El Gobierno nacional ultima los detalles para convocar a su mesa política en la Casa Rosada, con el objetivo principal de trazar la estrategia legislativa y definir el inminente envío al Congreso de los cambios a la Ley de Inocencia Fiscal. La cumbre, prevista para este jueves, buscará blindar el proyecto y unificar el discurso oficial antes de su ingreso formal por la Cámara de Diputados.
La iniciativa contempla una serie de reformas tributarias estructurales que impactarían de manera directa en más de 1,2 millones de contribuyentes. Entre los puntos más destacados, el borrador oficial propone una reducción del 35% en las alícuotas de penalidad para la regularización de deudas y una actualización automática de los topes de facturación, una medida ampliamente reclamada por el sector productivo y comercial.
El encuentro estará encabezado por la Jefatura de Gabinete y el Ministerio de Economía, quienes terminarán de coordinar la letra chica de la normativa junto a los líderes de los bloques parlamentarios aliados. El oficialismo tiene el desafío de consolidar los respaldos y asegurar los 129 votos necesarios en la Cámara Baja para garantizar una rápida media sanción antes de que finalice el mes.
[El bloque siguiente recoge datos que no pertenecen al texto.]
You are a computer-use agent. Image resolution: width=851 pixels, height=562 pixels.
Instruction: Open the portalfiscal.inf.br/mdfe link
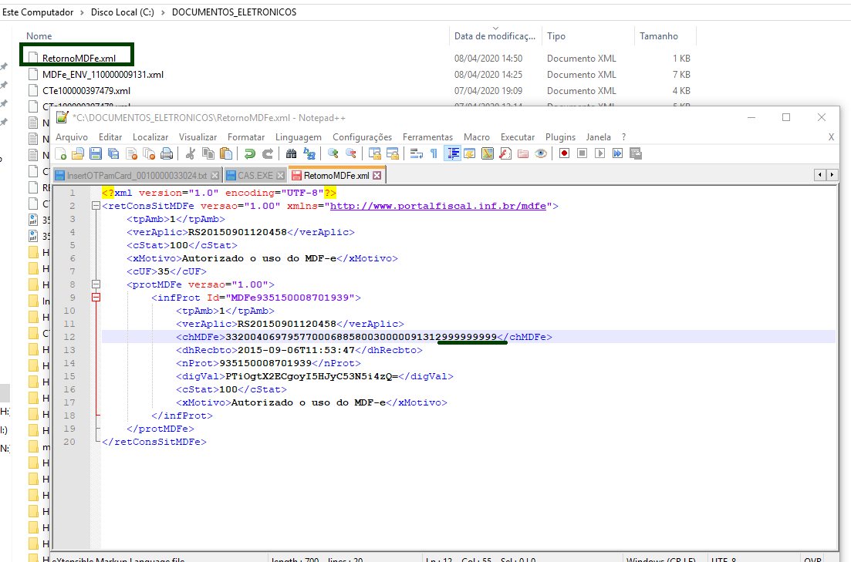point(437,207)
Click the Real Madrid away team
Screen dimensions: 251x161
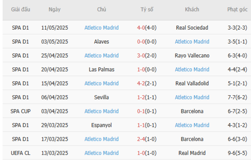click(192, 153)
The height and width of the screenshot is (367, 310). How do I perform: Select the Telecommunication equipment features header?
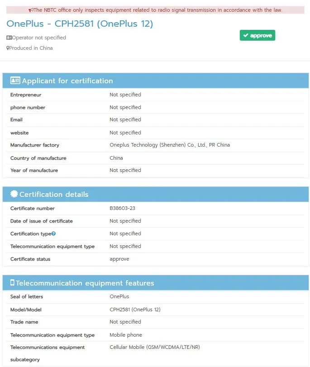tap(85, 283)
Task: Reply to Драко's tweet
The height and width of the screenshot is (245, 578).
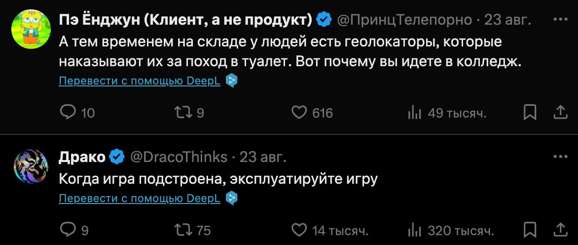Action: pyautogui.click(x=67, y=230)
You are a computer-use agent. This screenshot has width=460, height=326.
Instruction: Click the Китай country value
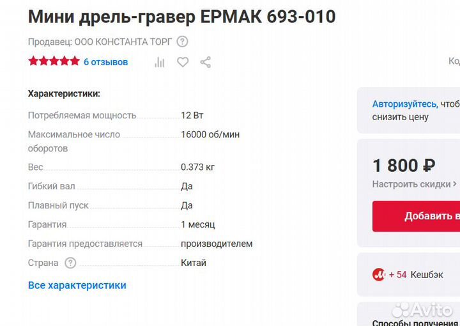(194, 263)
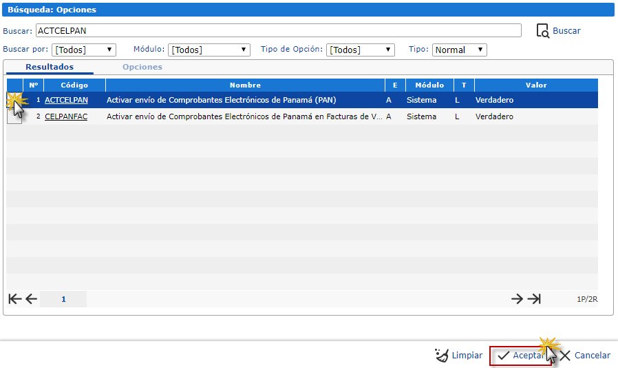Jump to last page arrow
This screenshot has width=618, height=368.
coord(534,299)
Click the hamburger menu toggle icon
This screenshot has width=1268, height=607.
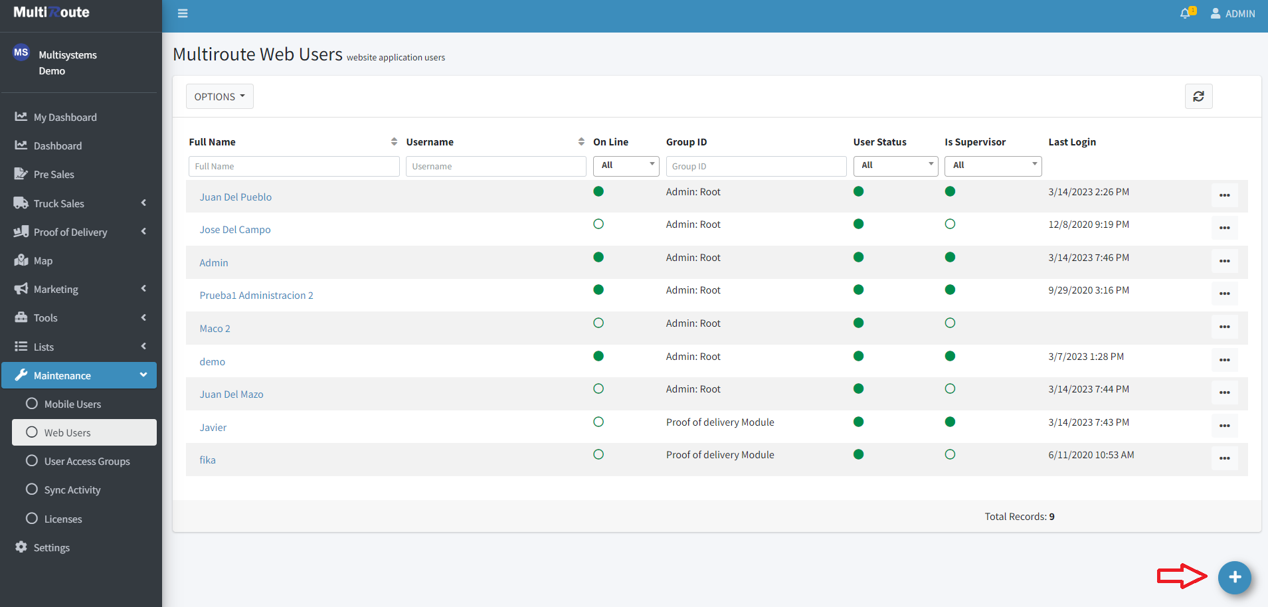pos(183,13)
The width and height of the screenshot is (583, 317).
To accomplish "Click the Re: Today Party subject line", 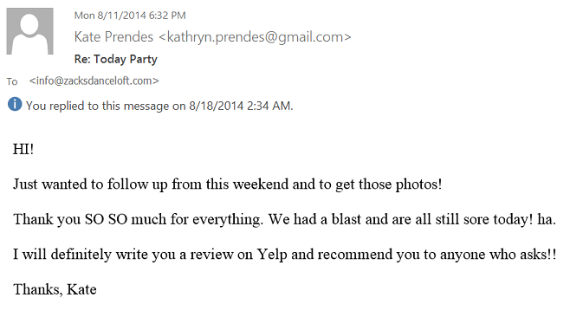I will click(115, 59).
Esta jugada representa una pieza clave para el Ejecutivo, que busca acelerar la agenda económica y enviar una fuerte señal de previsibilidad a los mercados. Una vez que la mesa política termine de consensuar el texto definitivo, el proyecto será girado de inmediato al plenario de comisiones, inaugurando un nuevo y decisivo test de gobernabilidad para la administración nacional.